|
OFRECE LA DICTADURA CUBANA
COLABORAR CON LA UNION EUROPEA
EN ASUNTOS PENITENCIARIOS Y JUDICIALES
Y ELECTORALES
A cambio de que la UE ablande su postura común
sobre el régimen
en asuntos de derechos humanos...
Gerardo Arreola
Corresponsal
La Jornada
México
Yohan Domo
Jefe de Buró
Latinoamérica
Dept. de Investigaciones
La Nueva Cuba
Marzo 25, 2005
Cuba propuso a la Unión Europea (UE) un trato en materia
de derechos humanos: ablandar la política comunitaria hacia
la isla a cambio de abrirse a un compromiso de "colaboración
recíproca" en asuntos penitenciarios, judiciales y electorales.
Esta fue,
en sustancia, la propuesta que entregó hace 10 días,
durante una
gira por Europa, el canciller cubano, Felipe Pérez Roque,
al gobierno de
Luxemburgo, presidente en turno de la UE.
El ministro
de Relaciones Exteriores de Cuba explicó a la prensa, en
la
víspera, detalles de la iniciativa.
Por un lado,
la UE tendría que abandonar la Posición común,
documento que
define la política hacia Cuba desde 1996 y que prevé
intensificar el diálogo
y la cooperación con La Habana a medida que haya apertura
al pluralismo en
la isla.
Cuba rechazó
desde el primer momento esa línea.
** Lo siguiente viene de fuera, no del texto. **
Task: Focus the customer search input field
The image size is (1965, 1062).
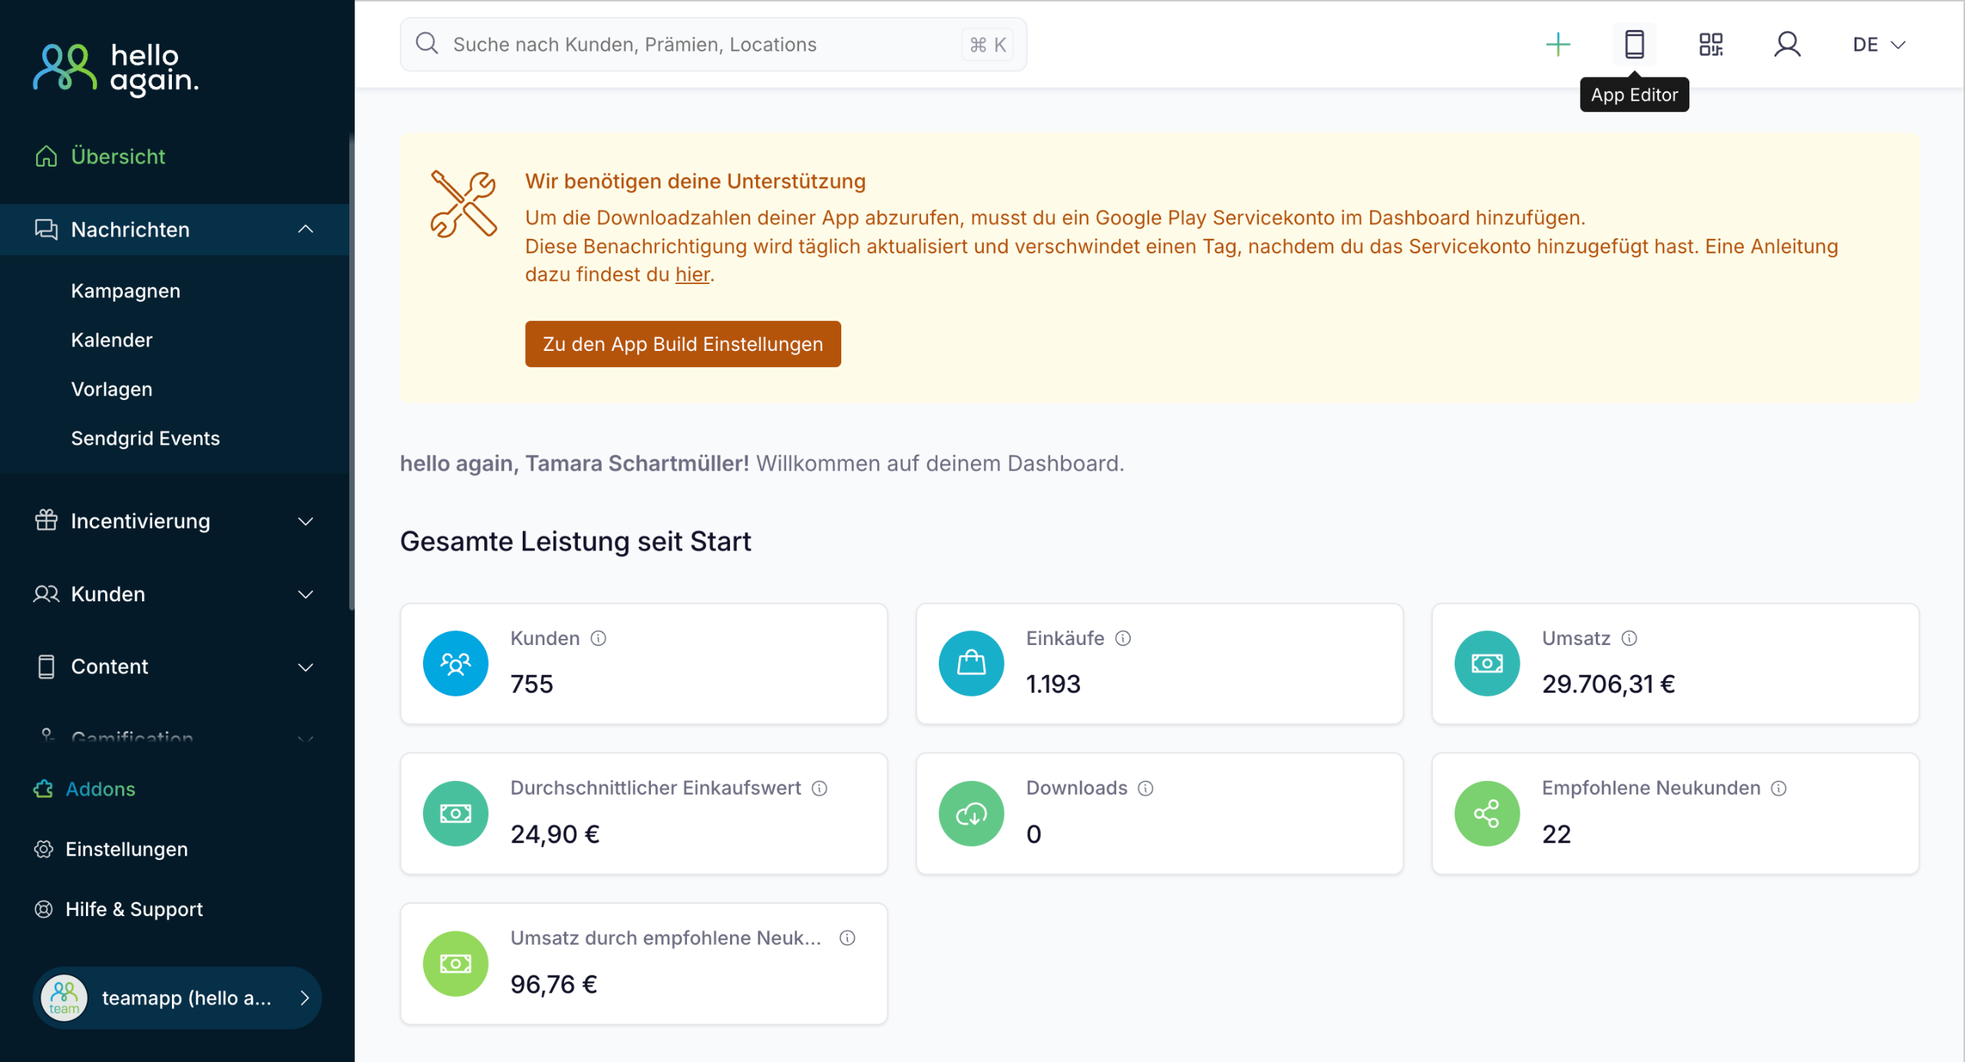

Pérez Roque dijo
el lunes
que es "condicionante" y busca imponer "una camisa
de fuerza para que ningún
socio europeo se salga de ahí".
El canciller
también culpó al entonces presidente español,
José María Aznar,
de haber impulsado esa política con sus socios, tras negociarla
con Estados
Unidos.
La propuesta
cubana es eliminar la Posición común, que se refrenda
cada
semestre, y en cambio llegar a un acuerdo bilateral que ofrezca
un contexto
"estable, claro, mutuamente aceptable de la relación".
Pero La Habana
tiene una segunda condición: que la Unión Europea
abandone el
respaldo de sus miembros al proyecto de resolución sobre
Cuba que cada año,
desde 1990, promueve Estados Unidos en la Comisión de Derechos
Humanos (CDH)
de Naciones Unidas.
Pérez
Roque dijo que la propuesta anual en la CDH no es europea, "pero
una
vez que está puesta sobre la mesa por Estados Unidos",
los miembros de la UE
que están en ese foro "privilegian su relación
con el poderoso y votan
automáticamente".
Si la UE abandona
la Posición común y niega su respaldo al proyecto
inspirado por Estados Unidos en la CDH, el gobierno de Cuba podría
firmar
"un acuerdo de diálogo político y cooperación
en materia de derechos humanos
sobre bases recíprocas", añadió el ministro.
El acuerdo consistiría,
según ejemplificó Pérez Roque, en visitas recíprocas
a prisiones e información mutua de los sistemas carcelarios
y judiciales,
comparación de las leyes electorales y observación
de comicios en una y otra
parte.
El pacto tendría
que ser sobre la base "de la igualdad, porque la UE no
puede erigirse en inspector de Cuba", así como de "respeto
a la soberanía y
a un diálogo entre iguales", dijo el canciller.
Pérez
Roque precisó que la respuesta inmediata de la UE fue que
"es un tema
en el cual hay que trabajar y sobre el cual seguiremos trabajando".
El propio ministro
anticipó que un acuerdo similar aún tardará,
en la medida
en que la UE anunció que sus ocho miembros en la CDH votarán
este año en
favor del proyecto de resolución sobre Cuba que Estados Unidos
empezó a
promover esta semana en Ginebra, donde sesiona el organismo mundial.
La votación
del proyecto deberá realizarse entre el 14 y el 15 de abril,
cuando la CDH tiene programadas las conclusiones del tema nueve
de la
agenda, donde aparece el caso cubano.
Esa posición
de los europeos no impide, al parecer, que La Habana y Bruselas
mantengan el ritmo en el proceso de distensión que echaron
a andar entre
diciembre y enero pasados.
Los embajadores
de la UE en La Habana se reunieron el lunes anterior con
cuatro activistas opositores; una misión de eurodiputados
comenzó hoy una
ronda de entrevistas con autoridades y concluirá el viernes
también con un
encuentro con disidentes y el jueves por la noche es esperado el
comisario
europeo Louis Michel, para una visita de trabajo.